Among others who filed on Monday: State Rep. Dean Takko, D-Longview; Auditor Vern Spatz, Clerk Cheryl Brown, Treasurer Ron Strabbing, Sheriff Rick Scott, District Court Judges Stephen Brown and Tom Copland.
Congressman Derek Kilmer filed for re-election. A Port Angeles man named W. (Greybeard) McPherson, who doesn’t state his party preference, filed to run against Kilmer.
County Commission candidates Al Smith of the Wishkah Valley and Vickie Raines of Cosmopolis both formally filed for the seat being vacated by Commissioner Herb Welch. Smith filed as a Democrat and Raines decided to check the box, “states no party preference.” Keith Olson, a Republican from Lake Quinault, has also said he’ll file for office, but hadn’t yet done so on Monday.
Assessor Rick Hole filed for re-election as a member of “Neither Party” again. Loni Hooper, the chief appraiser for Pacific County, filed to run against Hole as an Independent. Appraiser Dan Lindgren has also said he’ll file for the office, but didn’t do so on Monday.
Meantime, Youmans said he decided to run for coroner after serving as deputy coroner for seven years; a position he took on after 30 years working for the Grays Harbor Sheriff’s Office, the latter part of his career as a detective.
Youmans says he is still a cold case investigator, which he does mainly on his off time.
“There are still missing people out there, still unsolved crimes and I can’t stand it,” Youmans said.
Next week, the Discovery Channel is bringing a team down to the Harbor for a new show called “Murder Book” to tape a segment on Youmans, who linked one homicide in 1999 to two previous homicides in the early ’90s and helped prove David Gerard had committed all of them.
Youmans says a book called “Bloody Frenzy” was written about the slayings and it was extensively profiled in The Seattle Times. The written material probably led the Discovery series to his door step, Youmans admits.
“It was a brutal case involving a claw hammer that still gets talked about today,” Youmans said.
Youmans says he’s not sure when the piece will air — or if it will air before Election Day, for that matter.
Youmans says he will also seek the appointment to Coroner Dan Burns’ post. Burns retires on June 1. Youmans filed to run as a Democrat.
“I want to maintain the same level of profesionalism and comfort we offer to the public now,” Youmans says.

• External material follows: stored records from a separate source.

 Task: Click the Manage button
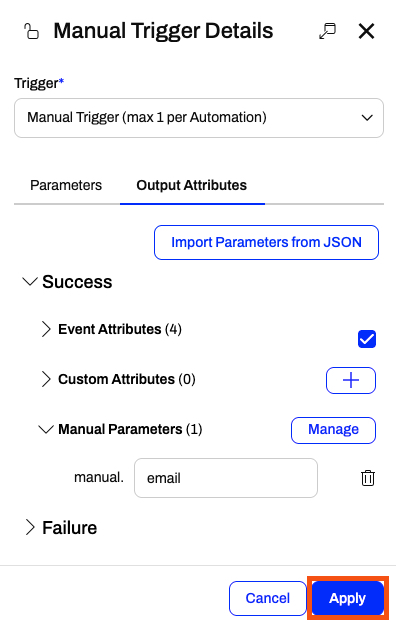click(333, 430)
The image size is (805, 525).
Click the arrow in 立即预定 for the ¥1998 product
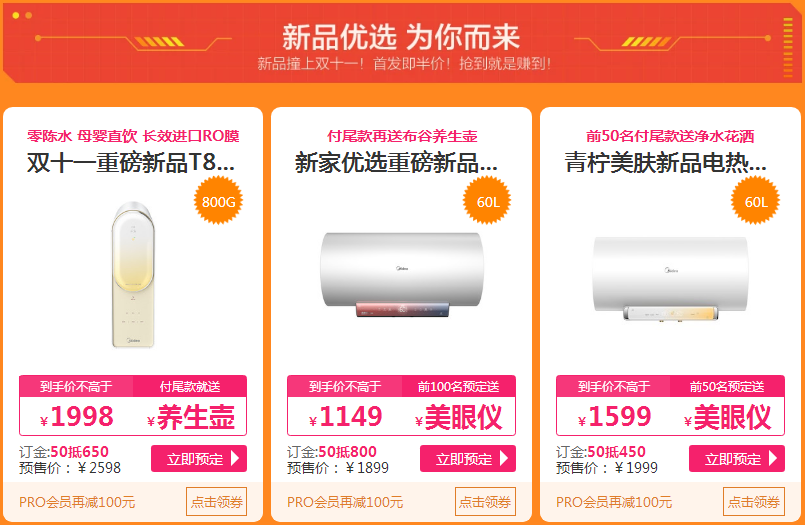[x=235, y=458]
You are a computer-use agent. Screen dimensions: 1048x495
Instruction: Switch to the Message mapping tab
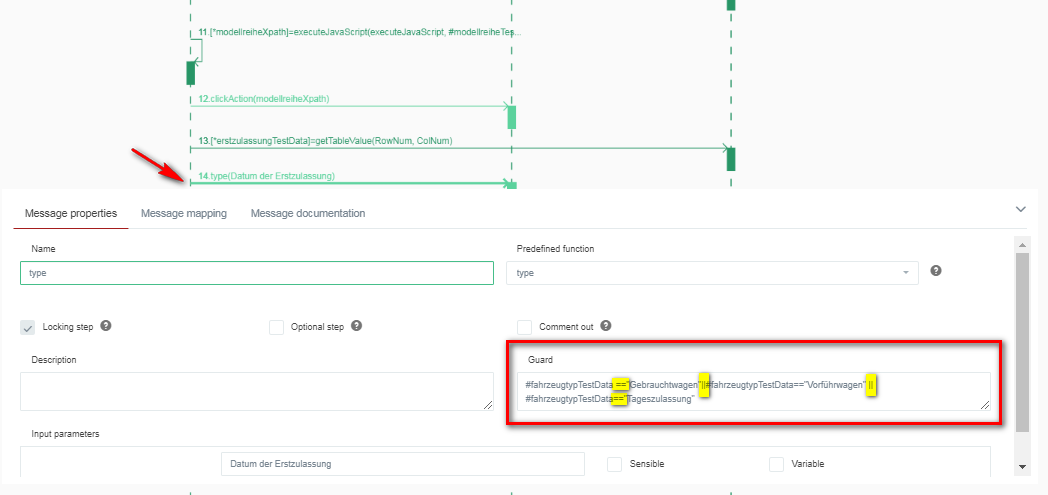184,213
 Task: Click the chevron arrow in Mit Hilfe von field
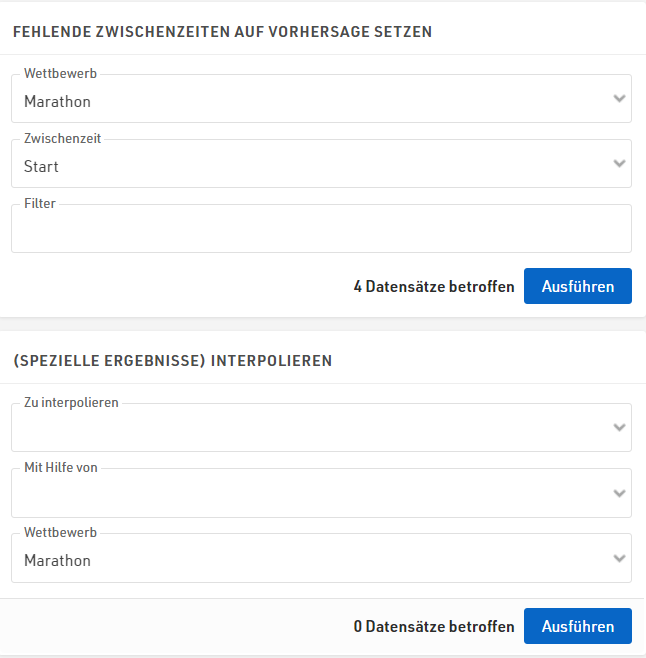(620, 493)

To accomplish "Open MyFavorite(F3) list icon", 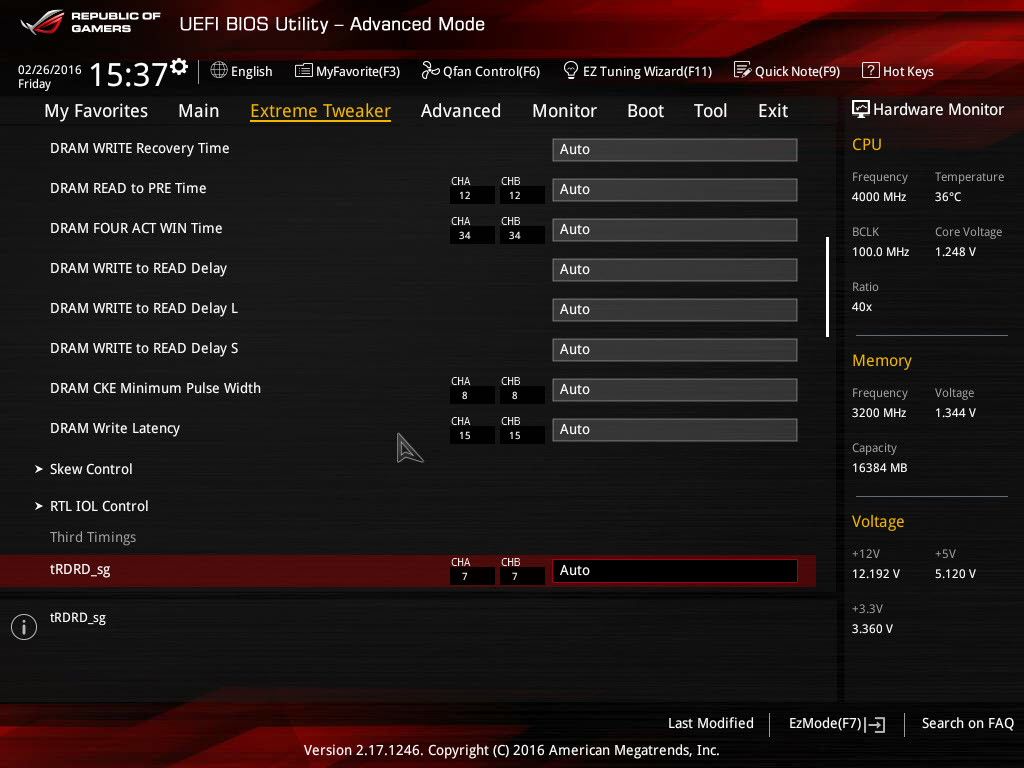I will point(303,71).
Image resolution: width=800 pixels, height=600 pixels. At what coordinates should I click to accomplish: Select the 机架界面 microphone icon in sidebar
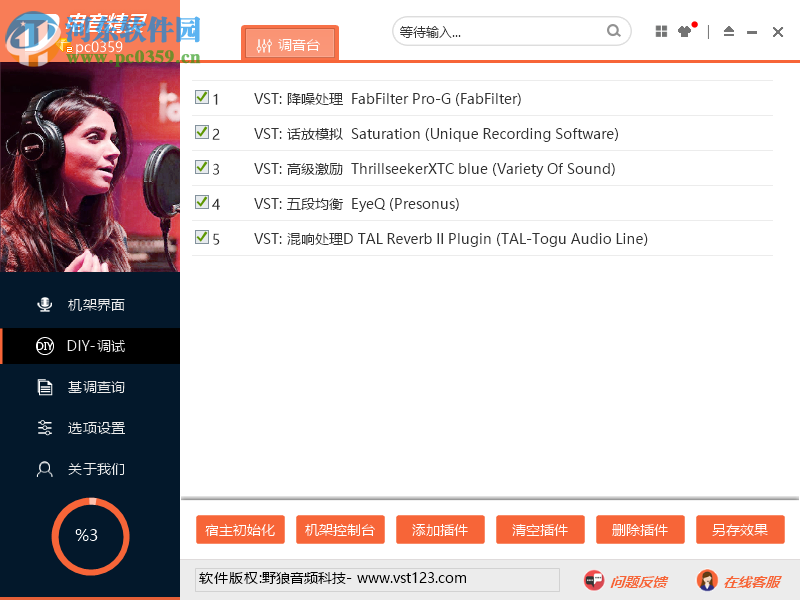pos(44,304)
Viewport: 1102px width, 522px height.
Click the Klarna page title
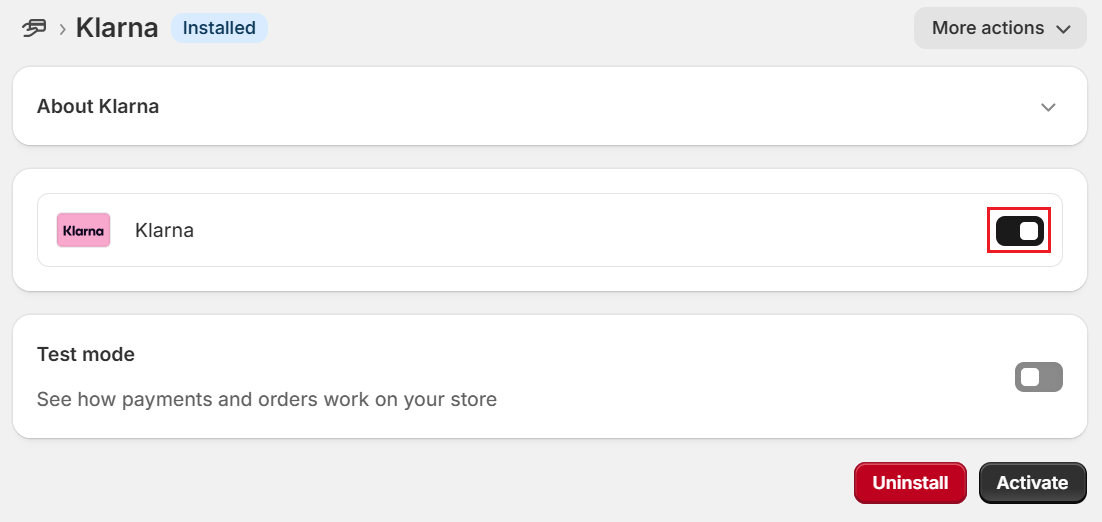(x=117, y=28)
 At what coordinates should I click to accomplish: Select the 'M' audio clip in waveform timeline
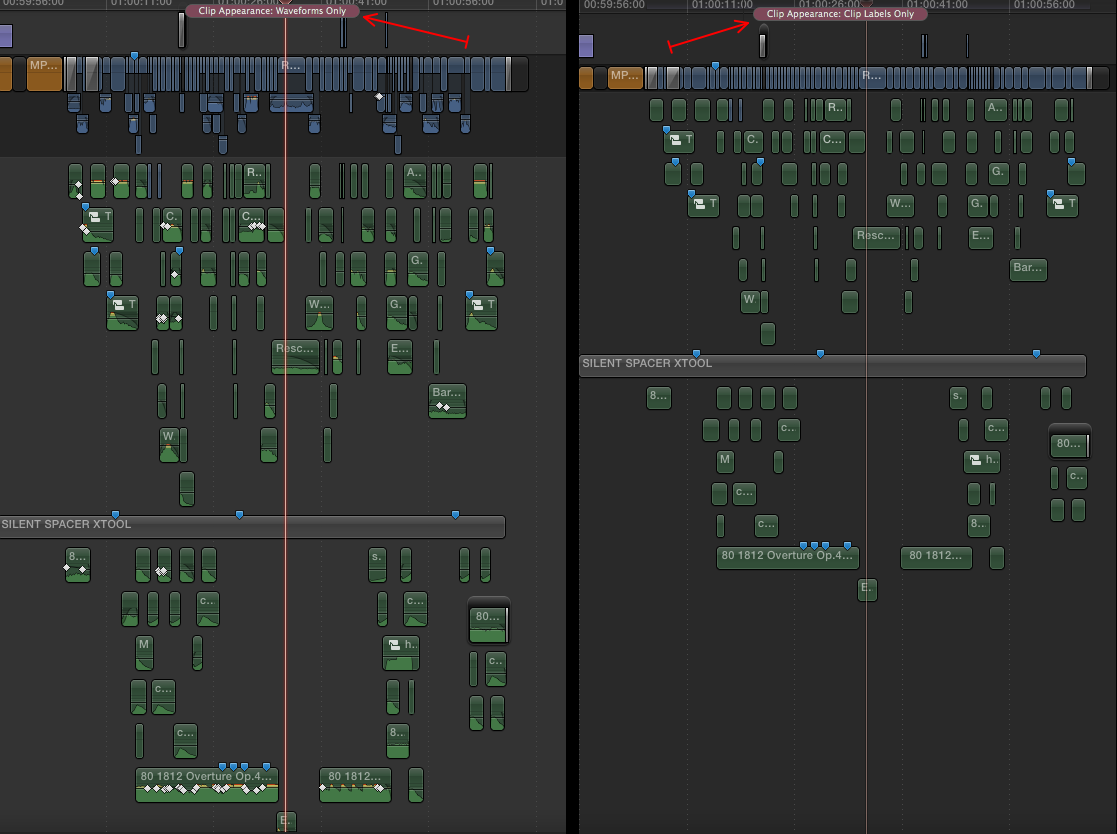pyautogui.click(x=145, y=652)

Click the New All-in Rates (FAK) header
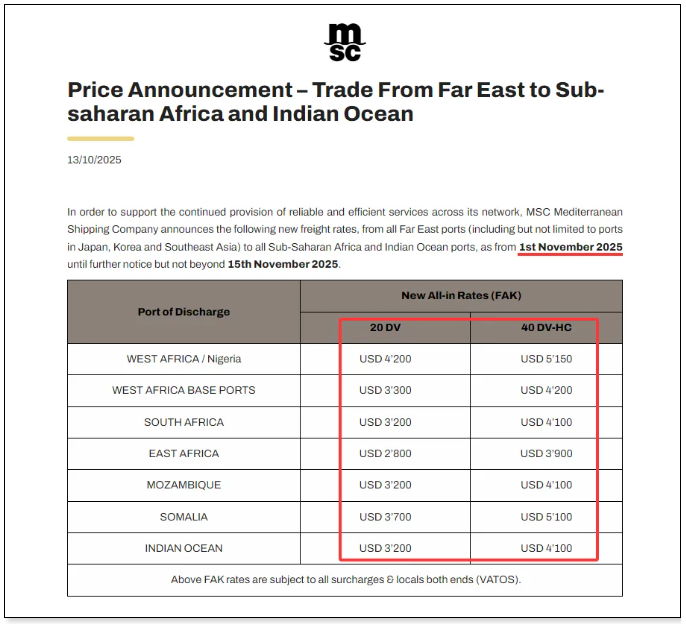click(x=461, y=296)
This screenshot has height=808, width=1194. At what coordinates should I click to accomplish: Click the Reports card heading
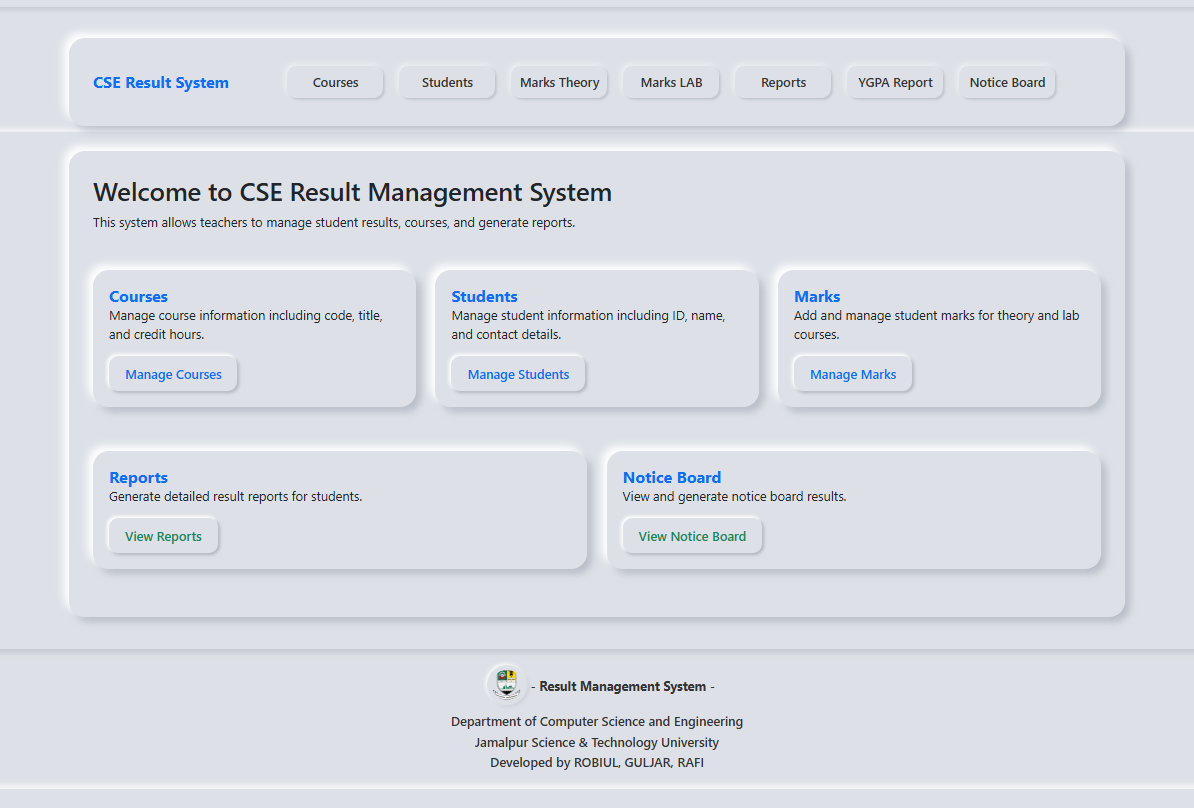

Fleet, who filed to run against Rep. Blake, took a stab at running for state Legislature back in 2010 up in Shonomish County, ultimately losing to state Rep. John McCoy.
Fleet is running as a Republican. He said he bought his home out near South Bend 10 years ago and moved there full time three years ago. He worked for Boeing for eight years, but the bulk of his career was at a GTE PBX technician and the telecommunication manager for the Marysville School District. He’s also a Navy veteran.
“I don’t believe either of our legislators are doing a good job representing the people,” Fleet said. “I don’t believe the state is bringing us in the right direction. I don’t believe they’re working hard to bring us jobs.”
Asked why he was specifically challenging Blake, Fleet replied, “The geography has a lot to do with it. … I don’t believe Brian has as big of a base” in the larger population areas of Longview.
Blake says he intends to file for public office on Tuesday.
“I’m proud of my record and I look forward to serving the good people of the 19th District for another term,” Blake said.